Sometimes the requests are reasonable. In 2012, for instance, a complaint led to the removal of an educational video that a library user thought reinforced racist stereotypes about date rape. The newly released list of removal requests for 2013, meanwhile, is just completely insane.
In March 2013, someone complained about Hop on Pop, a Dr. Suess book intended to teach phonics to young children, because it “encourages children to use violence against their fathers.” (via torontolife.com)
“Visitors to the Fort Smith Public Library will no longer be able to puff on electronic cigarettes while browsing through books. The library’s Board of Trustees voted Tuesday to ban e-cigarettes, which resemble traditional cigarettes but emit vapor instead of smoke. “The policy as it stands now just says smoking is not allowed in the library,” Library Director Jennifer Goodson told the board, which unanimously approved the measure.” (via AP)
“What do the books “The Catcher in the Rye,” “Invisible Man” and Anne Franks diary have in common? Theyve all been banned from libraries. On Sunday, the American Library Association begins its annual recognition of Banned Books Week. Tell Me More host Michel Martin talks to former ALA president Loriene Roy about targeted books, and efforts to keep them on shelves.” (via NPR)
“When library trustees in north suburban Morton Grove learned that a 16-year-old employee would oversee the showing of an R-rated film at the institution, some of them requested that an adult take over the job. The incident represents another page in the ongoing debate over the accessibility of adult-themed materials to young library patrons. “It would be highly offensive to a great number of residents of Morton Grove that the library is using their tax money to employ a 16-year-old to show movies that, under the same circumstances, that person would not be allowed to attend … without parental accompaniment,” said Trustee Catherine Peters.” (via Chicago Tribune)

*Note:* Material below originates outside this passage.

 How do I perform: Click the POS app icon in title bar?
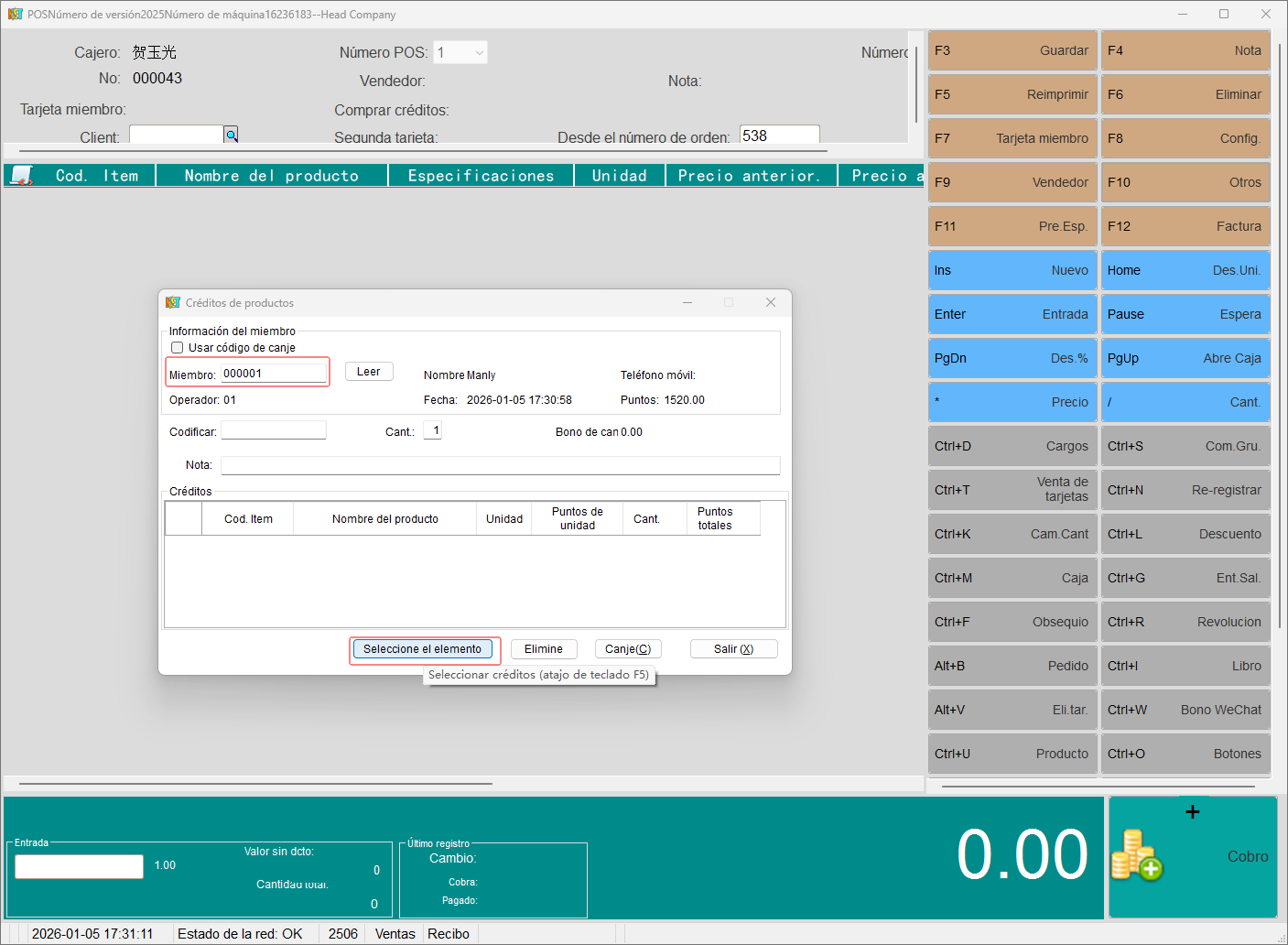point(15,15)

“If your summer reading list includes historian Howard Zinn’s “A People’s History of the United States” and you’re planning to borrow it from the public library, get in line. Purdue University President Mitch Daniels’ alleged efforts to keep Zinn and his 1980 volume out of Indiana college classrooms has prompted a surge of interest in the book, and local libraries are purchasing additional copies to keep up with public demand. The book emphasizes violence against Native Americans and class inequality — presenting American history through the eyes of the common people rather than economic and political elites.” (via WWSBT-TV)
“School’s out for the summer, but there’s no vacation from book challenges. The Kids’ Right to Read Project is battling a handful of censorship cases…” (via NCAC)
“Rest assured, erotica lovers, the Toronto Public Library will not be reconsidering its collection of sexy literature, and there are still more than 250 copies of 50 Shades of Grey available (although the majority are currently out on loan). For a brief moment last year the genre faced a dilemma when one of its lesser-known works, the anthology Hard and Fast, was labelled as pornography by someone who wanted all seven copies removed from the library.” (via Toronto Star)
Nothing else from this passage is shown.